American film scholar and critic (born 1941)

Tom Stempel (born 1941) is an American film scholar and critic. He is a Professor Emeritus in Film at Los Angeles City College, where he taught from 1971 to 2011.

His students at LACC included writer director, Maggie Greenwald and Karen Moncrieff, directors Tamra Davis and Emmy-award winning Mimi Leder, film editors Carole Kravitz and Academy Award-nominated Kevin Tent, Academy Award-winning short filmmaker Ron Ellis, and Rick Schmidlin who received The New York Film Critics Circle award for the re-edit of Touch of Evil.
An expert and teacher of screenwriting, he has written for Film Quarterly, Los Angeles Times, Sight & Sound, Film & History, Senses of Cinema, Slant Magazine, and has contributed to the Journal of Screenwriting.

==Books==
He is the author of books such as Screenwriter: the Life and Times of Nunnally Johnson, FrameWork: A History of Screenwriting in the American Film, Storytellers to the Nation: A History of American Television Writing, and Understanding Screenwriting: Learning from Good, Not-Quite-So-Good, and Bad Screenplays. Philip Dunne, the screenwriter of How Green Was My Valley, said in this Foreword to FrameWork that the book was "the definitive work on the history of screenwriting." According to Ian Scott, Stempel's book FrameWork "sets out a number of reasons that a wave of playwrights, journalists, and short-story writers made their way to Hollywood, principally from New York, in the late 1920s and early '30s".

Other film historians who have acknowledged Stempel's influence in the field and in their research include Ally Acker, Douglas Heil, Claus Tieber, Steven Maras, Steven Price, and Jill Nelmes and Jule Selbo. Since 2008 Stempel has written the on-line column "Understanding Screenwriting," in which he reviews new movies, old movies, and television from the screenwriting perspective. From 2008 to 2013, it appeared in Slant Magazine/House Next Door, and from 2013 to 2017 on at www.creativescreenwiting.com. From 2018 it has been at scriptmag.com.

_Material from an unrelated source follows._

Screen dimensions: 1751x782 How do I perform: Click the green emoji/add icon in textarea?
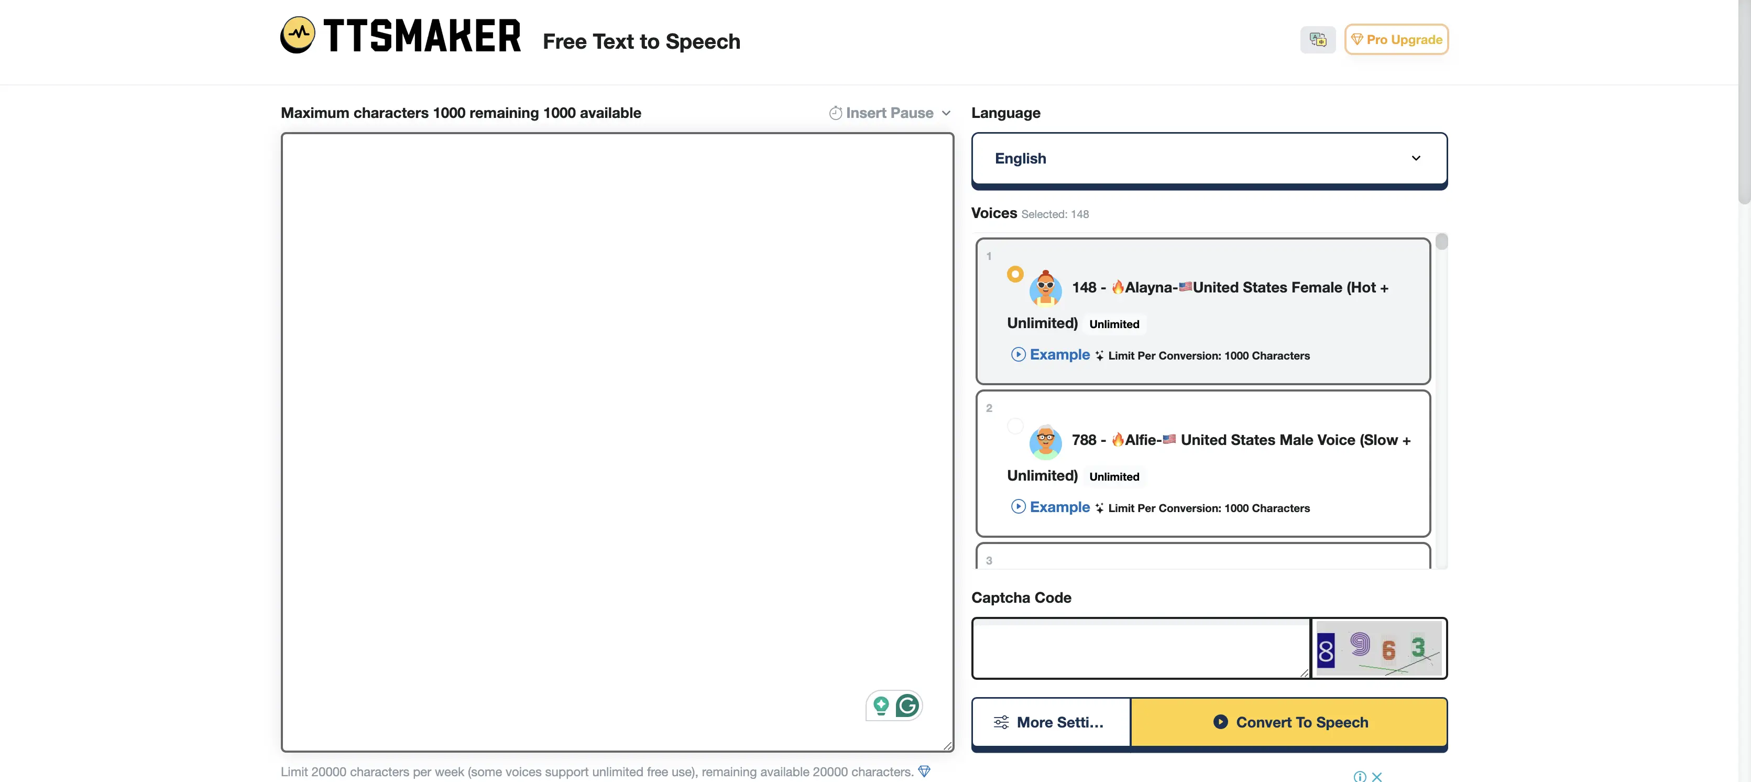tap(881, 705)
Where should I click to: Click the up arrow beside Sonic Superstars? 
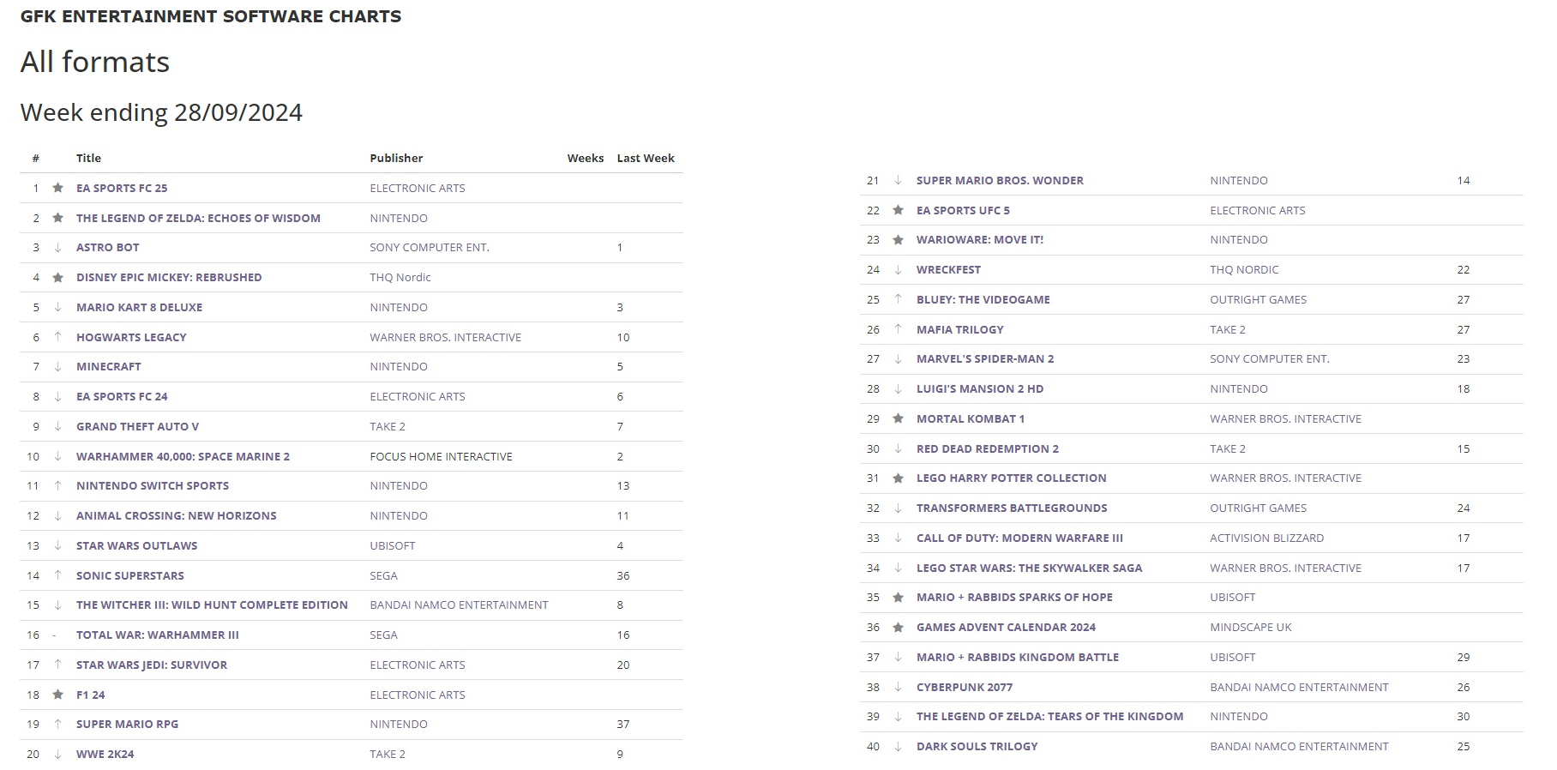click(58, 575)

In 2023 Tom Stempel was awarded the inaugural Lifetime Achievement Award for Services to Screenwriting Research, presented by an international organization, the Screenwriting Research Network.

==Selected articles==
- Let's Hear It For Eastwood's 'Strong Women: Los Angeles Times Sunday Calendar Magazine, March 11, 1984.
- The Sennett Screenplays,: Sight and Sound, Winter 1985.
- Rear Window: A John Michael Hayes Film: Creative Screenwriting, Winter 1997.
- The Collaborative Dog: Wag the Dog: Film & History Volume 35.1.
- Talking Back to Documentaries:
- Darryl F. Zanuck: 19th Century Fox Senses of Cinema, Issue 55, July 11, 2010.
- Tim Holt and the B western: Offscreen.com, November 2013.
- Filling up the glass: A Look at the Historiography of Screenwriting: The Journal of Screenwriting, Volume 5.2.